Instructions to follow → Working from the entries that follow, retype each one without any alteration.

Pixel coordinate grounding data
'''

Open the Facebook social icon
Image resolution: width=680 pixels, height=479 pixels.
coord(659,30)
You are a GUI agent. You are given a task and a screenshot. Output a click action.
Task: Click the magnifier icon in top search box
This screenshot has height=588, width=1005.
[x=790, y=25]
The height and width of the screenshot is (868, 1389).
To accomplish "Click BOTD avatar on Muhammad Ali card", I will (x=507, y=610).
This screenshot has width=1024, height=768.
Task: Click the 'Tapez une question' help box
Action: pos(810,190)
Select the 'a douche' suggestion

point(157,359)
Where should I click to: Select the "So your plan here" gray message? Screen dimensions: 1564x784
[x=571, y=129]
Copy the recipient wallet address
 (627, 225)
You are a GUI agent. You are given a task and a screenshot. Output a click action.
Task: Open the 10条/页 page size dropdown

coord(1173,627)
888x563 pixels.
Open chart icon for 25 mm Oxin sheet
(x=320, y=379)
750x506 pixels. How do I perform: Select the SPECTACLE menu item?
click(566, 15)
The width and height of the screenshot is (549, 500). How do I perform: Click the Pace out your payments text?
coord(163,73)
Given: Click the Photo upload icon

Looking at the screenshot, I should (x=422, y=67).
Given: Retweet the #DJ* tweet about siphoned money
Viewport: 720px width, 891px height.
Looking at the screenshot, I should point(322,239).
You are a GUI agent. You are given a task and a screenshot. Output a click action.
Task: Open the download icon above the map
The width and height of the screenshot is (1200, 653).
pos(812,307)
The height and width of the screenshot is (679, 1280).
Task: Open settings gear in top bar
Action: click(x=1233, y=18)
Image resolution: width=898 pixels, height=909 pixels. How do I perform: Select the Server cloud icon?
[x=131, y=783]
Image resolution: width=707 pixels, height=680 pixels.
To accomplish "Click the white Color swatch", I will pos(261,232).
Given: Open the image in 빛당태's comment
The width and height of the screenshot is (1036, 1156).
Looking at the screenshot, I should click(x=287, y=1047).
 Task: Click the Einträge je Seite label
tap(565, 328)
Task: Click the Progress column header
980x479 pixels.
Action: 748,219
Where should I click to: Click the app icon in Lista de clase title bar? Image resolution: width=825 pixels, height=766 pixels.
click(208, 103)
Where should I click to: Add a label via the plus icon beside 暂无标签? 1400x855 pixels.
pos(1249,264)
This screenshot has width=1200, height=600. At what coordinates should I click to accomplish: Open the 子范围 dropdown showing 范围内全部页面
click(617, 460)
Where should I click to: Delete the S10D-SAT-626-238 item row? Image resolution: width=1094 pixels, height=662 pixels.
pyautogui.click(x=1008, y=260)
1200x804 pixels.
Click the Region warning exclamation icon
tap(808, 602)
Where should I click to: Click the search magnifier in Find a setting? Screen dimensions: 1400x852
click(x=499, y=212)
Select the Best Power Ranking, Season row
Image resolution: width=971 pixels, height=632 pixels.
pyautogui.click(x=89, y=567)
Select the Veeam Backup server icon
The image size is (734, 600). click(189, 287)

'''

Answer to this exercise →
Open the Facebook social icon
Image resolution: width=680 pixels, height=479 pixels.
coord(659,30)
You are a GUI agent. You are given a task and a screenshot. Output a click action.
Task: Click the magnifier icon in top search box
This screenshot has height=588, width=1005.
[x=790, y=25]
The height and width of the screenshot is (868, 1389).
To accomplish "Click BOTD avatar on Muhammad Ali card", I will (x=507, y=610).
This screenshot has width=1024, height=768.
Task: Click the 'Tapez une question' help box
Action: pos(810,190)
Select the 'a douche' suggestion

point(157,359)
Where should I click to: Select the "So your plan here" gray message? Screen dimensions: 1564x784
[x=571, y=129]
Copy the recipient wallet address
 (627, 225)
You are a GUI agent. You are given a task and a screenshot. Output a click action.
Task: Open the 10条/页 page size dropdown

coord(1173,627)
888x563 pixels.
Open chart icon for 25 mm Oxin sheet
(x=320, y=379)
750x506 pixels. How do I perform: Select the SPECTACLE menu item?
click(566, 15)
The width and height of the screenshot is (549, 500). How do I perform: Click the Pace out your payments text?
coord(163,73)
Given: Click the Photo upload icon

Looking at the screenshot, I should (x=422, y=67).
Given: Retweet the #DJ* tweet about siphoned money
Viewport: 720px width, 891px height.
Looking at the screenshot, I should point(322,239).
You are a GUI agent. You are given a task and a screenshot. Output a click action.
Task: Open the download icon above the map
The width and height of the screenshot is (1200, 653).
pos(812,307)
The height and width of the screenshot is (679, 1280).
Task: Open settings gear in top bar
Action: click(x=1233, y=18)
Image resolution: width=898 pixels, height=909 pixels. How do I perform: Select the Server cloud icon?
[x=131, y=783]
Image resolution: width=707 pixels, height=680 pixels.
To accomplish "Click the white Color swatch", I will pos(261,232).
Given: Open the image in 빛당태's comment
The width and height of the screenshot is (1036, 1156).
Looking at the screenshot, I should click(x=287, y=1047).
 Task: Click the Einträge je Seite label
tap(565, 328)
Task: Click the Progress column header
980x479 pixels.
Action: 748,219
Where should I click to: Click the app icon in Lista de clase title bar? Image resolution: width=825 pixels, height=766 pixels.
click(208, 103)
Where should I click to: Add a label via the plus icon beside 暂无标签? 1400x855 pixels.
pos(1249,264)
This screenshot has width=1200, height=600. At what coordinates should I click to accomplish: Open the 子范围 dropdown showing 范围内全部页面
click(617, 460)
Where should I click to: Delete the S10D-SAT-626-238 item row? Image resolution: width=1094 pixels, height=662 pixels.
pyautogui.click(x=1008, y=260)
1200x804 pixels.
Click the Region warning exclamation icon
tap(808, 602)
Where should I click to: Click the search magnifier in Find a setting? Screen dimensions: 1400x852
click(x=499, y=212)
Select the Best Power Ranking, Season row
Image resolution: width=971 pixels, height=632 pixels.
pyautogui.click(x=89, y=567)
Select the Veeam Backup server icon
The image size is (734, 600). click(189, 287)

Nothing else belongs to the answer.